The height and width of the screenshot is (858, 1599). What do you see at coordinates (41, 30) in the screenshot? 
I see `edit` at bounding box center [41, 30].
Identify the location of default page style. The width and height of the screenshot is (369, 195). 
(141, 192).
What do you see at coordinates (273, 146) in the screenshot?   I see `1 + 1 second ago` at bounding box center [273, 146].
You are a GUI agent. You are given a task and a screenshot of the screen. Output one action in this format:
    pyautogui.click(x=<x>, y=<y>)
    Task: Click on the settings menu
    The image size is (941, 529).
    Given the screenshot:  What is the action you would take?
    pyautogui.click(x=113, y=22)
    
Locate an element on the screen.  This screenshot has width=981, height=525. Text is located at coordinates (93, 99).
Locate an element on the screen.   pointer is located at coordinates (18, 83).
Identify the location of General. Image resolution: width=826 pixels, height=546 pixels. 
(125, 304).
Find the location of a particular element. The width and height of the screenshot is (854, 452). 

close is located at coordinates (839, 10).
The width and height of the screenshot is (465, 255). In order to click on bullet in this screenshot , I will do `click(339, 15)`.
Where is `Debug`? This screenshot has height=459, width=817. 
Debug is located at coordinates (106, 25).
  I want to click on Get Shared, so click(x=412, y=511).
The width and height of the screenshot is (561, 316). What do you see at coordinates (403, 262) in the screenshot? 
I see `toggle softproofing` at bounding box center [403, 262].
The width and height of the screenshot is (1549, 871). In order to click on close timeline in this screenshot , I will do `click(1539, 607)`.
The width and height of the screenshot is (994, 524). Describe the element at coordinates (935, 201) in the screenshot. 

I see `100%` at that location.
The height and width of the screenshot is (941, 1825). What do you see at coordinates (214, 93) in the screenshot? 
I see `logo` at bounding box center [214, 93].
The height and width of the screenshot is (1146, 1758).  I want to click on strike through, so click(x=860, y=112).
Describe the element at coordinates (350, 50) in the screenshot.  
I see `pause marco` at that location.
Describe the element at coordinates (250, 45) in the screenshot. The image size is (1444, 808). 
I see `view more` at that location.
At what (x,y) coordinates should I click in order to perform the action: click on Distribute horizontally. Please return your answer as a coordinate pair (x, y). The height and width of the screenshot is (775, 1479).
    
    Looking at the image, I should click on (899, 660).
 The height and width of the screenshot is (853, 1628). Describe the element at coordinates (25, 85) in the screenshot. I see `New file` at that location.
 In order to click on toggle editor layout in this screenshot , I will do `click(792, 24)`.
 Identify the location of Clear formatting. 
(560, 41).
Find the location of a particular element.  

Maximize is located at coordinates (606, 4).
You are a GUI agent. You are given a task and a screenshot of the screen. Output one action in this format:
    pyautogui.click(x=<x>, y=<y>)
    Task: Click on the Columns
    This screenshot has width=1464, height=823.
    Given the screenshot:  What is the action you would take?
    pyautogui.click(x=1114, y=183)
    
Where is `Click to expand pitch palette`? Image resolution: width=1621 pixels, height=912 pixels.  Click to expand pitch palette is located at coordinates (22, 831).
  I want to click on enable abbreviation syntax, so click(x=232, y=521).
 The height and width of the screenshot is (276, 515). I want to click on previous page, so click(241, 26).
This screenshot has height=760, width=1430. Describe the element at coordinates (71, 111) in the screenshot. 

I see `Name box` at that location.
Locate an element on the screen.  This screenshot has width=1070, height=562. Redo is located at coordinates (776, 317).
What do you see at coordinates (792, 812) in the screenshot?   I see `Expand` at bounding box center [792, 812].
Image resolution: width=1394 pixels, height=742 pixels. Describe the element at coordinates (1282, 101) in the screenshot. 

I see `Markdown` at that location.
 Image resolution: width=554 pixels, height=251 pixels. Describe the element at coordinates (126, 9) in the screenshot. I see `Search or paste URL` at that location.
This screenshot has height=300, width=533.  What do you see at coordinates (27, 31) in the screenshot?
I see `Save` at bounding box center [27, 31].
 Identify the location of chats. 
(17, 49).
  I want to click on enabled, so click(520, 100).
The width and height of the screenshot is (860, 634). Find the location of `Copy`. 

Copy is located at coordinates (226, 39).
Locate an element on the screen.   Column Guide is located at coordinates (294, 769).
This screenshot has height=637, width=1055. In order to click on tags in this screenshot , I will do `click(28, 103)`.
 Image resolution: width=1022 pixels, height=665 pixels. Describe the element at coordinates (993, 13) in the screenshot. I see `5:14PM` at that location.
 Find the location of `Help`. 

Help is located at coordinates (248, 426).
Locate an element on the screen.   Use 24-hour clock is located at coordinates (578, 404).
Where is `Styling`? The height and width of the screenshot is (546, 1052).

------------------------------------------------

(Problem requirements): Please return all of the data above word for word, with nothing changed.

(Worked answer):
The height and width of the screenshot is (858, 1599). What do you see at coordinates (41, 30) in the screenshot? 
I see `edit` at bounding box center [41, 30].
Identify the location of default page style. The width and height of the screenshot is (369, 195). 
(141, 192).
What do you see at coordinates (273, 146) in the screenshot?   I see `1 + 1 second ago` at bounding box center [273, 146].
You are a GUI agent. You are given a task and a screenshot of the screen. Output one action in this format:
    pyautogui.click(x=<x>, y=<y>)
    Task: Click on the settings menu
    The image size is (941, 529).
    Given the screenshot:  What is the action you would take?
    pyautogui.click(x=113, y=22)
    
Locate an element on the screen.  This screenshot has width=981, height=525. Text is located at coordinates (93, 99).
Locate an element on the screen.   pointer is located at coordinates (18, 83).
Identify the location of General. Image resolution: width=826 pixels, height=546 pixels. 
(125, 304).
Find the location of a particular element. The width and height of the screenshot is (854, 452). 

close is located at coordinates (839, 10).
The width and height of the screenshot is (465, 255). In order to click on bullet in this screenshot , I will do `click(339, 15)`.
Where is `Debug`? This screenshot has height=459, width=817. 
Debug is located at coordinates (106, 25).
  I want to click on Get Shared, so click(x=412, y=511).
The width and height of the screenshot is (561, 316). What do you see at coordinates (403, 262) in the screenshot? 
I see `toggle softproofing` at bounding box center [403, 262].
The width and height of the screenshot is (1549, 871). In order to click on close timeline in this screenshot , I will do `click(1539, 607)`.
The width and height of the screenshot is (994, 524). Describe the element at coordinates (935, 201) in the screenshot. 

I see `100%` at that location.
The height and width of the screenshot is (941, 1825). What do you see at coordinates (214, 93) in the screenshot? 
I see `logo` at bounding box center [214, 93].
The height and width of the screenshot is (1146, 1758).  I want to click on strike through, so click(x=860, y=112).
Describe the element at coordinates (350, 50) in the screenshot.  
I see `pause marco` at that location.
Describe the element at coordinates (250, 45) in the screenshot. The image size is (1444, 808). 
I see `view more` at that location.
At what (x,y) coordinates should I click in order to perform the action: click on Distribute horizontally. Please return your answer as a coordinate pair (x, y). The height and width of the screenshot is (775, 1479).
    
    Looking at the image, I should click on (899, 660).
 The height and width of the screenshot is (853, 1628). Describe the element at coordinates (25, 85) in the screenshot. I see `New file` at that location.
 In order to click on toggle editor layout in this screenshot , I will do `click(792, 24)`.
 Identify the location of Clear formatting. 
(560, 41).
Find the location of a particular element.  

Maximize is located at coordinates (606, 4).
You are a GUI agent. You are given a task and a screenshot of the screen. Output one action in this format:
    pyautogui.click(x=<x>, y=<y>)
    Task: Click on the Columns
    This screenshot has width=1464, height=823.
    Given the screenshot:  What is the action you would take?
    pyautogui.click(x=1114, y=183)
    
Where is `Click to expand pitch palette`? Image resolution: width=1621 pixels, height=912 pixels.  Click to expand pitch palette is located at coordinates (22, 831).
  I want to click on enable abbreviation syntax, so click(x=232, y=521).
 The height and width of the screenshot is (276, 515). I want to click on previous page, so click(241, 26).
This screenshot has height=760, width=1430. Describe the element at coordinates (71, 111) in the screenshot. 

I see `Name box` at that location.
Locate an element on the screen.  This screenshot has width=1070, height=562. Redo is located at coordinates (776, 317).
What do you see at coordinates (792, 812) in the screenshot?   I see `Expand` at bounding box center [792, 812].
Image resolution: width=1394 pixels, height=742 pixels. Describe the element at coordinates (1282, 101) in the screenshot. 

I see `Markdown` at that location.
 Image resolution: width=554 pixels, height=251 pixels. Describe the element at coordinates (126, 9) in the screenshot. I see `Search or paste URL` at that location.
This screenshot has height=300, width=533.  What do you see at coordinates (27, 31) in the screenshot?
I see `Save` at bounding box center [27, 31].
 Identify the location of chats. 
(17, 49).
  I want to click on enabled, so click(520, 100).
The width and height of the screenshot is (860, 634). Find the location of `Copy`. 

Copy is located at coordinates (226, 39).
Locate an element on the screen.   Column Guide is located at coordinates (294, 769).
This screenshot has height=637, width=1055. In order to click on tags in this screenshot , I will do `click(28, 103)`.
 Image resolution: width=1022 pixels, height=665 pixels. Describe the element at coordinates (993, 13) in the screenshot. I see `5:14PM` at that location.
 Find the location of `Help`. 

Help is located at coordinates (248, 426).
Locate an element on the screen.   Use 24-hour clock is located at coordinates (578, 404).
Where is `Styling`? The height and width of the screenshot is (546, 1052).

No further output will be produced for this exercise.